Entries on target coordinates:
******

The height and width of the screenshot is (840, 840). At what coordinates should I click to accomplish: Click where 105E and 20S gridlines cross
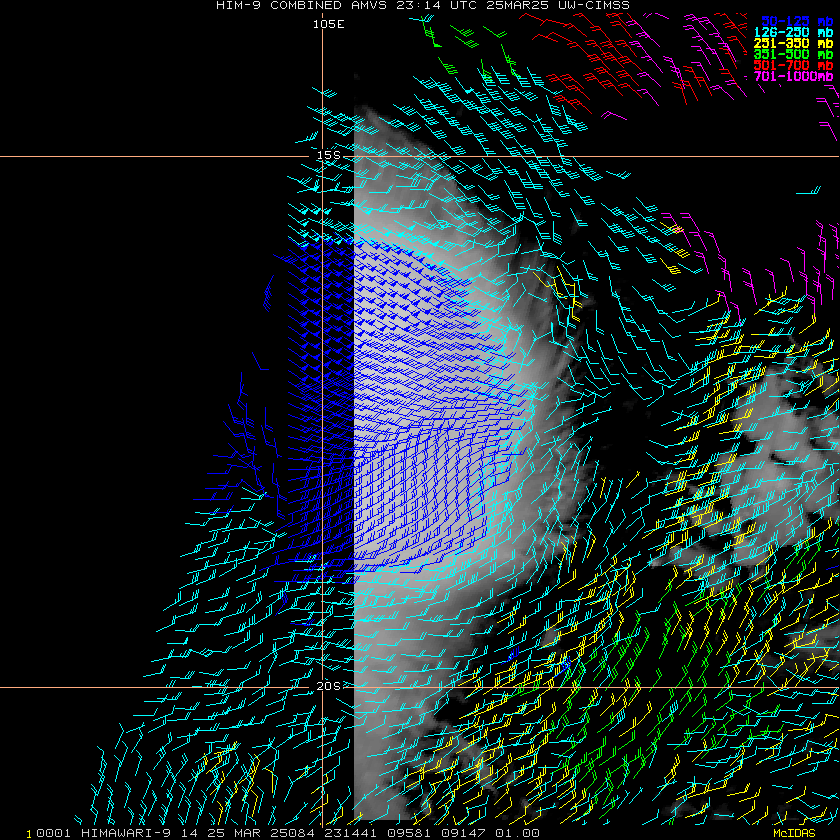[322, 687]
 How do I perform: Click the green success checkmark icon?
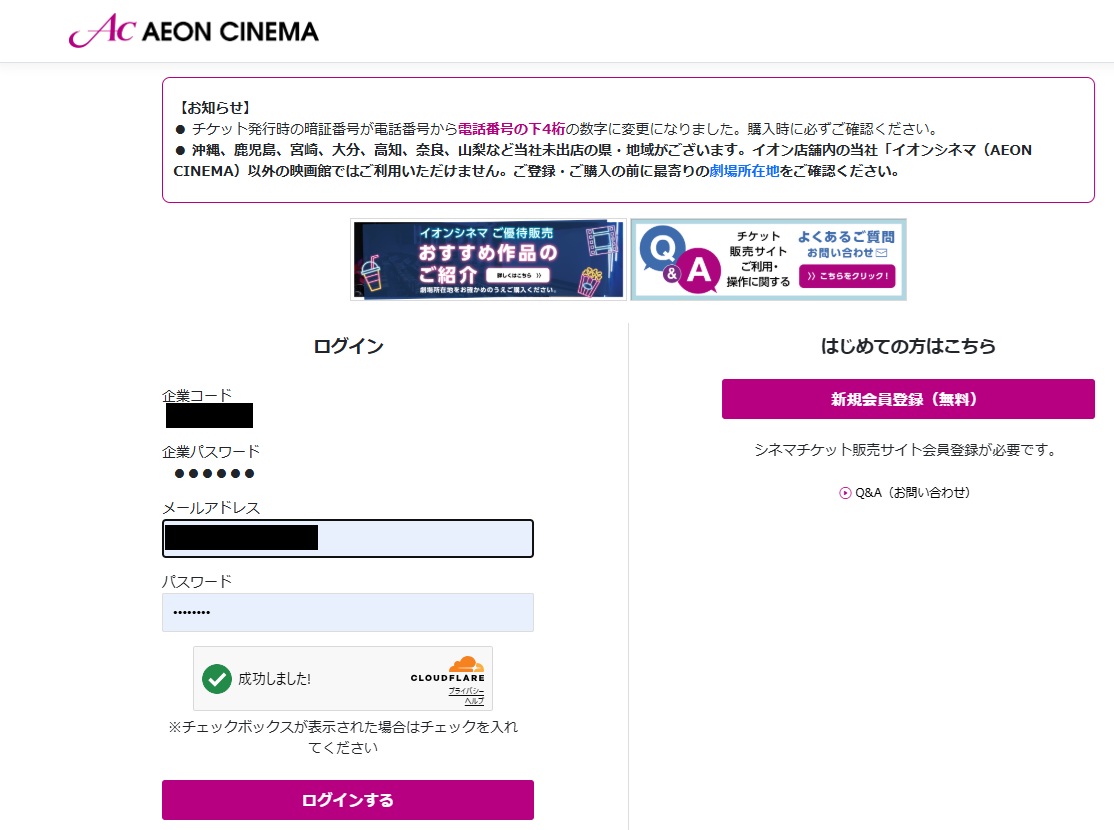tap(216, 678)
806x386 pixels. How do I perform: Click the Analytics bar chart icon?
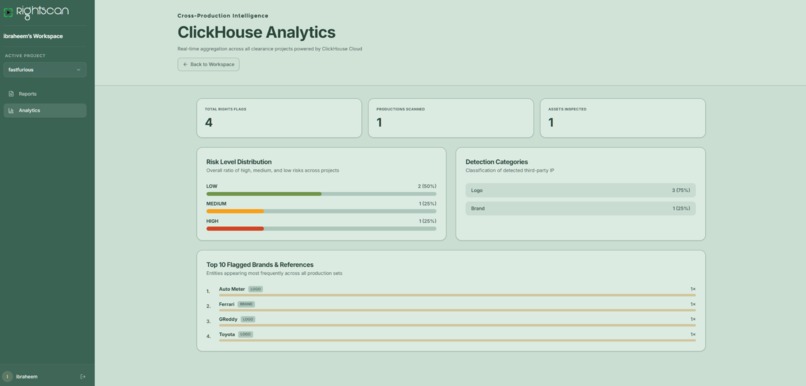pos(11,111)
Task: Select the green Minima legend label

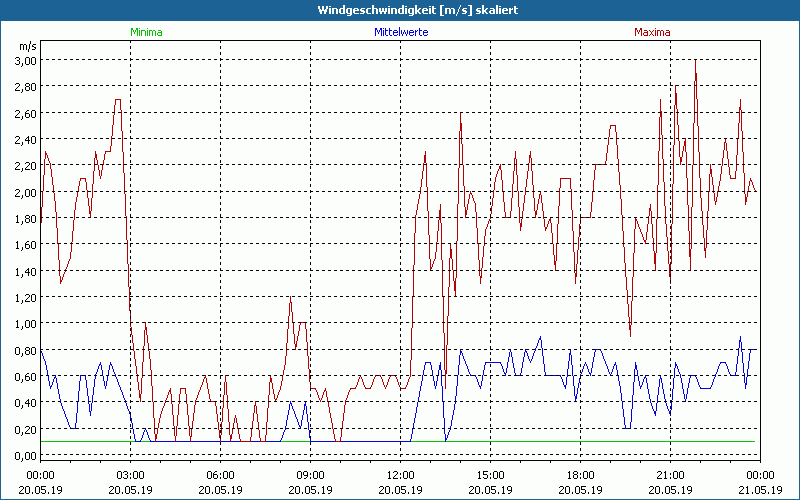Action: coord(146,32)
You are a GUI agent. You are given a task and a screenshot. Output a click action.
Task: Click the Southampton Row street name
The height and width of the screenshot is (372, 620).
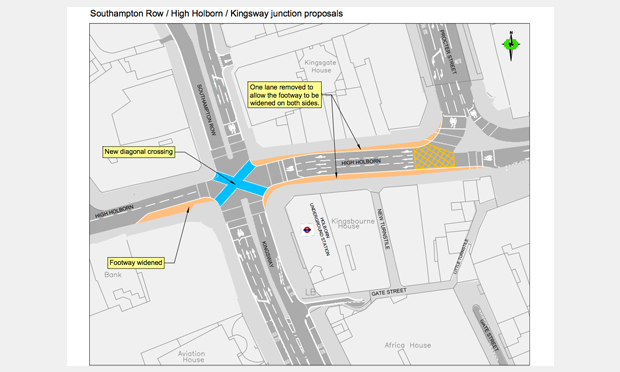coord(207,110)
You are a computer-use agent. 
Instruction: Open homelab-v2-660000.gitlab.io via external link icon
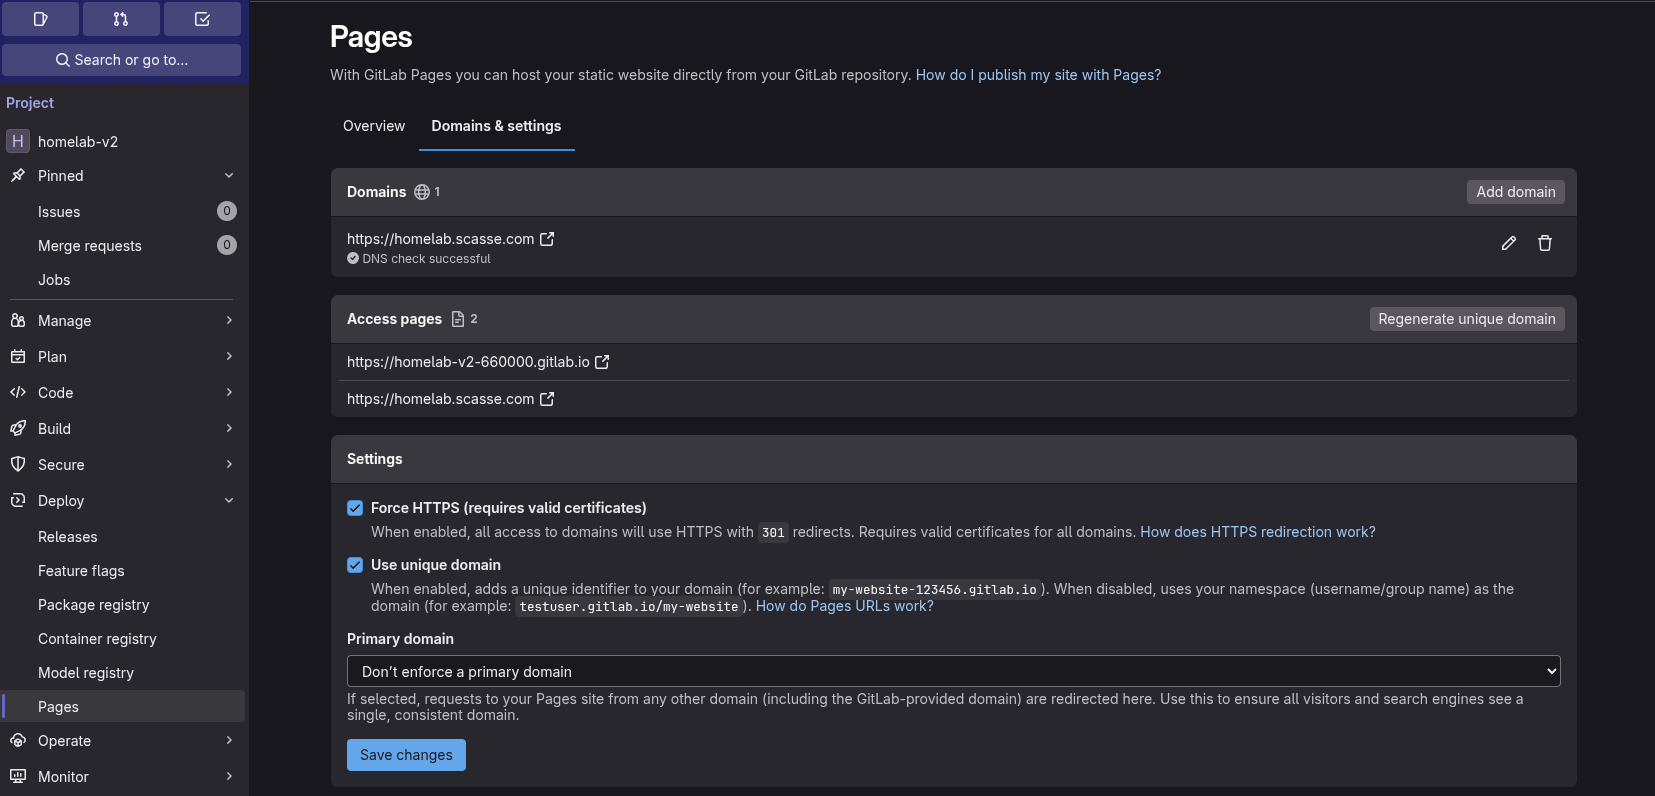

******

Rewrite the records from the line with "You are a GUI" to the line with "coord(207,110)" as a two-column CSV with the columns request and answer, giving one row per request, each in a single quoted field with line breaks replaced by spaces. Leave the pictures out of the result.

Correct response:
request,answer
"You are a GUI agent. You are given a task and a screenshot. Output a click action. Task: Click the Southampton Row street name The height and width of the screenshot is (372, 620).","coord(207,110)"